米連邦最高裁判所が、ドナルド・トランプ前大統領が打ち出した包括的な関税を無効とする判断を下しました。このニュースを受け、2月20日朝の取引で主要な株価指数が軒並み上昇しています。経済成長が鈍化しているにも関わらず、市場はポジティブな反応を見せています。

株価上昇の背景と市場の反応

S&P500種株価指数は約0.2%、ダウ平均株価は0.3%、ナスダック総合指数は0.7%それぞれ上昇しました。最高裁は6対3の判断で、外国に対する関税を含む課税権限は「極めて明確に」連邦議会に属すると結論付けました。

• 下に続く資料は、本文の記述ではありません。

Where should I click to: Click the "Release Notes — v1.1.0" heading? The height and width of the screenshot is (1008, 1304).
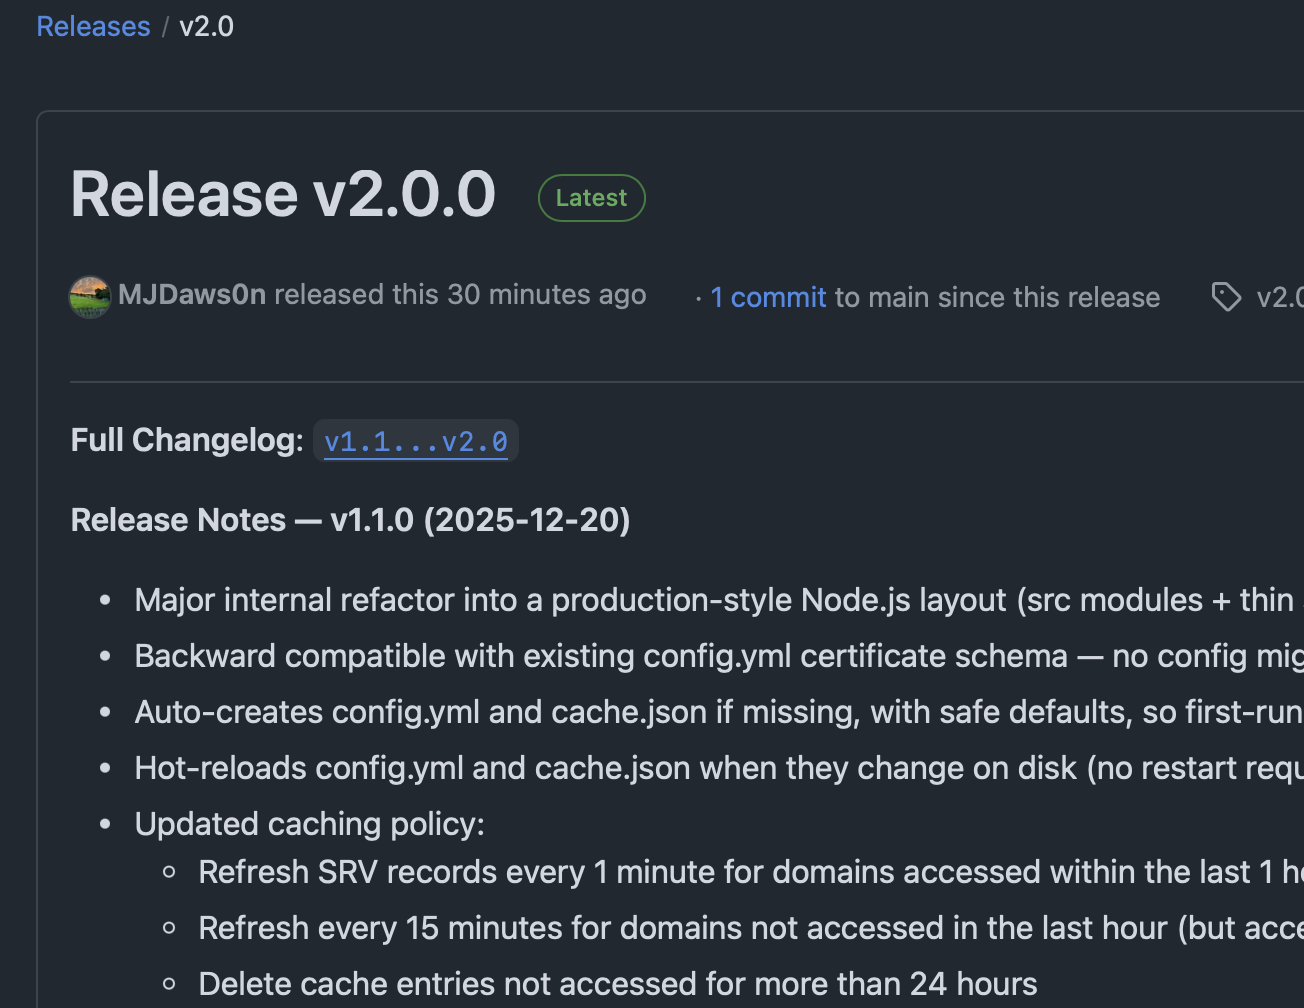pyautogui.click(x=350, y=520)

2025年最終四半期の米経済成長率は1.4%と、直近3四半期で最も低い伸びにとどまっていますが、最高裁の判断が市場の重しを打ち消した形です。特にテクノロジー株が上昇を牽引し、アマゾン(1.7%高)、セールスフォース(1.1%高)などの大手企業が値を上げています。

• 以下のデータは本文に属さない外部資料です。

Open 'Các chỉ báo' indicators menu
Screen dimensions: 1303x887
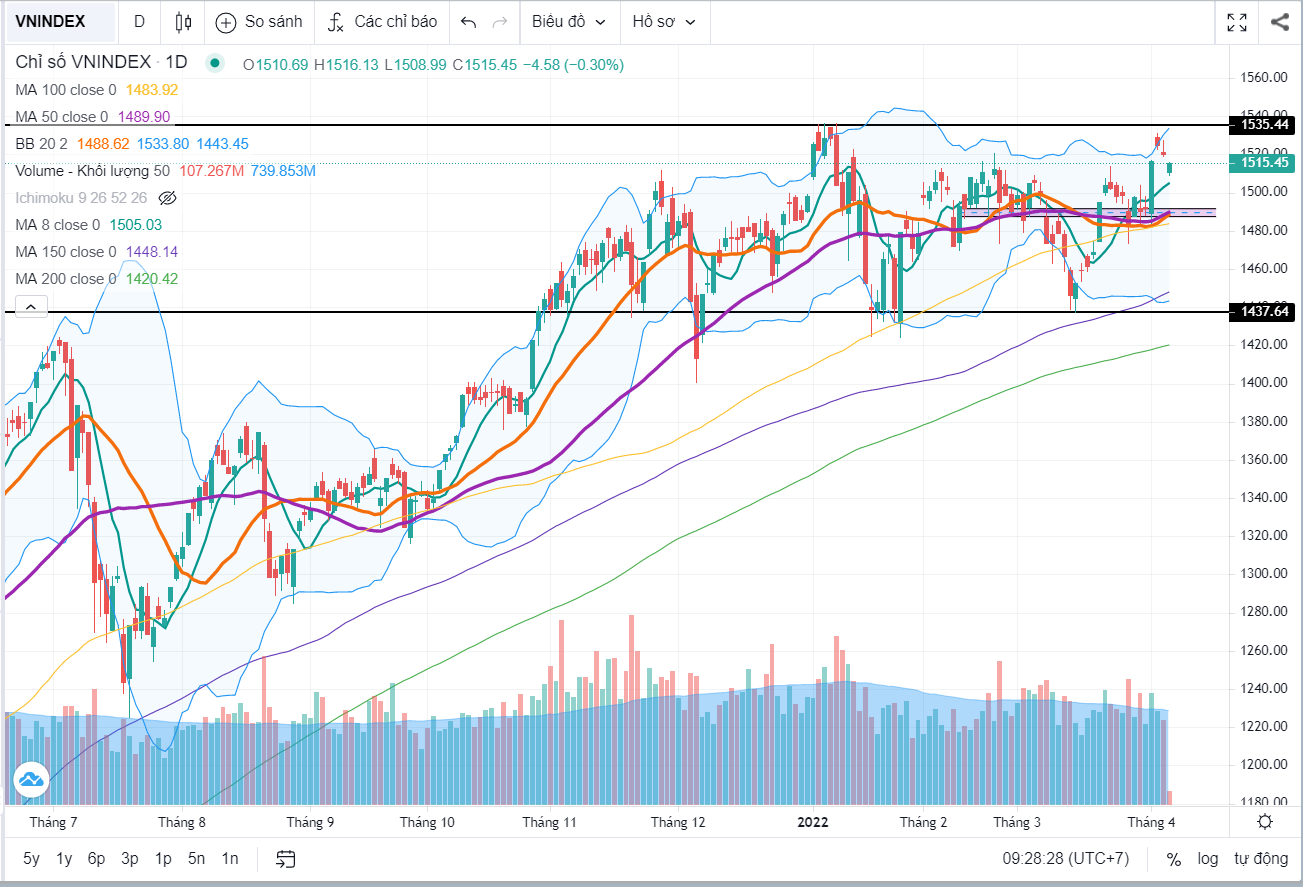click(x=383, y=22)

また、輸入関税の影響を受けやすい小売業や一般消費財関連株も上昇。ウェイフェア(4.7%高)、elfビューティー(2%高)、ビタ・ココ(5.5%高)などが大きく上昇しました。ナスダック市場全体では、新たに生み出された時価総額の合計が約3530億ドル(約51兆9200億円)に達しています。

政治家の反応と今後の影響

今回の最高裁の判決に対し、民主党のチャック・シューマー上院院内総務は「すべての米国人消費者の財布にとっての勝利だ」とX(旧Twitter)に投稿。エリザベス・ウォーレン上院議員も、関税が中小企業や米国のサプライチェーン、そして家計に大きな負担をかけていたと批判しました。

一方、最高裁判事のブレット・カバノー氏は反対意見を表明し、関税の合法性については異論を唱えています。また、最高裁が関税の返還方法については言及していないため、今後の手続きは混乱を招く可能性も指摘されています。

トランプ関税をめぐるこれまでの動き

2025年4月初旬、米国はほぼすべての輸入品に一律10%の関税を課し、一部の国にはさらに高い税率を適用する包括的な関税を発表しました。この発表直後には株式市場が急落し、S&P500は約4.8%、ダウ平均は約4%、ナスダックは約6%下落しました。特に、原材料を輸入に頼る企業や中小企業への影響が大きかったです。

しかし、その後、ダウ平均は史上初めて5万ドルを突破するなど、市場は回復傾向にありました。今回の最高裁の判断は、こうした市場の動向に大きな影響を与える可能性があります。